--- START Passage shown ---
Our Thriller Economy

| April 19, 2022

Our Thriller Economy

Given my choice on movie night (when my wife gives me one), nothing beats a great thriller, one that keeps you on the edge of the couch and shouting at the characters on the screen. “Marie, please, I’m begging you; don’t go down into that dark basement,” for example. One of life’s great mysteries is what compels anyone would go down a dark set of stairs after half of their friends go missing. Flip the light switch. Grab a flashlight. Nor is it a great idea to investigate glowing red eyes peeking at you from around a corner. It never turns out well.

Not big into the movies? Maybe you get that same thrill from spectator sports. But, no matter how you get your thrills, I’m struck by just how much we’re at that pinnacle suspense point with the US economy. We’ve had our first big jump scare already, when Meta Platforms (nee Facebook) reported slowing user growth and the stock tumbled by close to 30%. For those who only occasionally tune into this game, here are some of the major themes I’m watching.
--- END Passage shown ---
--- START Source data ---
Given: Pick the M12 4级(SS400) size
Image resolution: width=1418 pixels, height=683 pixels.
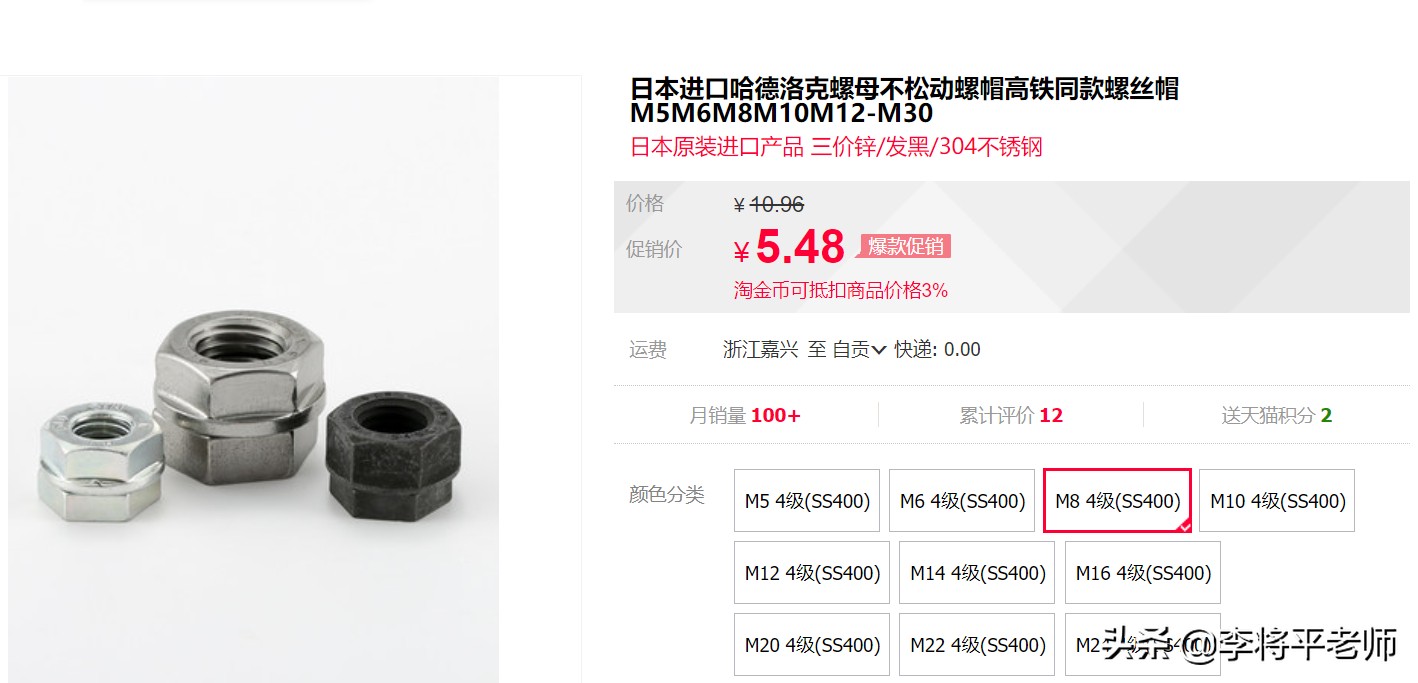Looking at the screenshot, I should coord(812,573).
--- END Source data ---
* [Requirements]:
Answer these about the piece titled "Our Thriller Economy":
(a) What date is shown on it?
(b) Who, according to the writer, sometimes gives them a choice on movie night?
(c) Which company reported slowing user growth, and by about how much did its stock drop?

* [Solution]:
(a) April 19, 2022.
(b) The writer's wife.
(c) Meta Platforms (formerly Facebook), whose stock fell by close to 30%.